General information
- Type: Roadable aircraft
- National origin: United States of America
- Designer: Frank E. Skroback

History
- Manufactured: 1
- Introduction date: 1934

= Skroback Roadable Airplane =

The Skroback Roadable Airplane was an early attempt to produce a roadable airplane. To keep the aircraft within a reasonable width for driving with fixed wings, the inventor used many wing surfaces along the length of the vehicle.

==Design and development==
Frank E. Skroback was an inventor with several patents. His concept of a roadable started with sketches in 1927. The vehicle was inspired by the French designs of Henri Mignet and his Flying Flea. The prototype was completed in 1934.

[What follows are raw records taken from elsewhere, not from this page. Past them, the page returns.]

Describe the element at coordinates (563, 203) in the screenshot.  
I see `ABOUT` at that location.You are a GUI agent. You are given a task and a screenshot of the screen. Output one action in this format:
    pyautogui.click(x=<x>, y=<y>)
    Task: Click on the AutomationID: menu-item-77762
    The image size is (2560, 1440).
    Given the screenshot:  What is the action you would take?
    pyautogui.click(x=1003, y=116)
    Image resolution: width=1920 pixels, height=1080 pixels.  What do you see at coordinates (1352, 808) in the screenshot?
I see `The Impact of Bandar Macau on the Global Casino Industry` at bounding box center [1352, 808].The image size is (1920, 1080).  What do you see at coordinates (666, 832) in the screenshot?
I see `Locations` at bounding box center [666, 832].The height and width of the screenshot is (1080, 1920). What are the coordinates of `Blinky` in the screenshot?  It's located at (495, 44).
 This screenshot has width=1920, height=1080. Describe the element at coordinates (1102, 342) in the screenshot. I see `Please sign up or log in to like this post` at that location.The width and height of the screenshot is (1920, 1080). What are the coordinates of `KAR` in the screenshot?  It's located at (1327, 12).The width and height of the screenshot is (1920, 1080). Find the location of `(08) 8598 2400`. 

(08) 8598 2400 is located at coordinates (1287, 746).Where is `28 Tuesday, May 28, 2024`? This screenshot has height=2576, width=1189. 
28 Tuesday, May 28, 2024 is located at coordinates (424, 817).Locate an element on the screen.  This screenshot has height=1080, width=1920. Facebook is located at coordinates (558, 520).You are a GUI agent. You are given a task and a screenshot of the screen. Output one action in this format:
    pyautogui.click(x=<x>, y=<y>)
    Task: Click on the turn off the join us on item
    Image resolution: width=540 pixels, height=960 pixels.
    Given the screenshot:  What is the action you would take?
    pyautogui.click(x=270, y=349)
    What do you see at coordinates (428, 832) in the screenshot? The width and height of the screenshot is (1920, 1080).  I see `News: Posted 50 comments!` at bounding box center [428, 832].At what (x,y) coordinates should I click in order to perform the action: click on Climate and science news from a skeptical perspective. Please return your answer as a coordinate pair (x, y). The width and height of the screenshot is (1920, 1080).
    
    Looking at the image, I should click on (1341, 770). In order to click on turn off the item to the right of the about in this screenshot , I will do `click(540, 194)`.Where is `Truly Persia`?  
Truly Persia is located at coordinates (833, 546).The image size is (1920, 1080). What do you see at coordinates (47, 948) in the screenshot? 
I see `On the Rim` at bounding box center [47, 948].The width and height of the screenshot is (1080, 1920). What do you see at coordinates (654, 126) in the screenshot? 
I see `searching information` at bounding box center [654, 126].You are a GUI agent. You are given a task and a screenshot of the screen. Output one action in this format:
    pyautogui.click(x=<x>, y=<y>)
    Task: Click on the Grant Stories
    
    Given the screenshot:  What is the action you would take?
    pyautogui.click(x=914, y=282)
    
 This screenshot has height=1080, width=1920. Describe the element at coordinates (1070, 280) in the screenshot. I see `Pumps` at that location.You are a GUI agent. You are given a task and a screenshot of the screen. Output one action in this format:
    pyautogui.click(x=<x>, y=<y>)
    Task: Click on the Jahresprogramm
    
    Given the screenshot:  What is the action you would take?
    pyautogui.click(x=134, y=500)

The finished prototype used 3 pairs of short seven foot span biplane wings positioned at the front, middle and rear of the vehicle. A small set of rudders on the rear wing assembly could be operated differentially to provide yaw and roll in flight. The vehicle was powered by a tractor configuration Continental A-40 engine driving a propeller. The "body" or fuselage, used spruce stringers, was fabric covered and resembled a dirigible in shape. The wheels were positioned in the conventional taildragger configuration.

==Operational history==
Initial tests in 1945 proved the vehicle lacked rudder authority on the ground. It was placed in storage, then work commenced again in 1957. The vehicle was road driven in Syracuse, New York and Maine. The Willowbrook Village Museum in Newfield, Maine had the vehicle in its collection, but later considered it out of the museum's scope. It was offered by auction in Atlanta, Georgia in 2010, with a sale price of $66,175.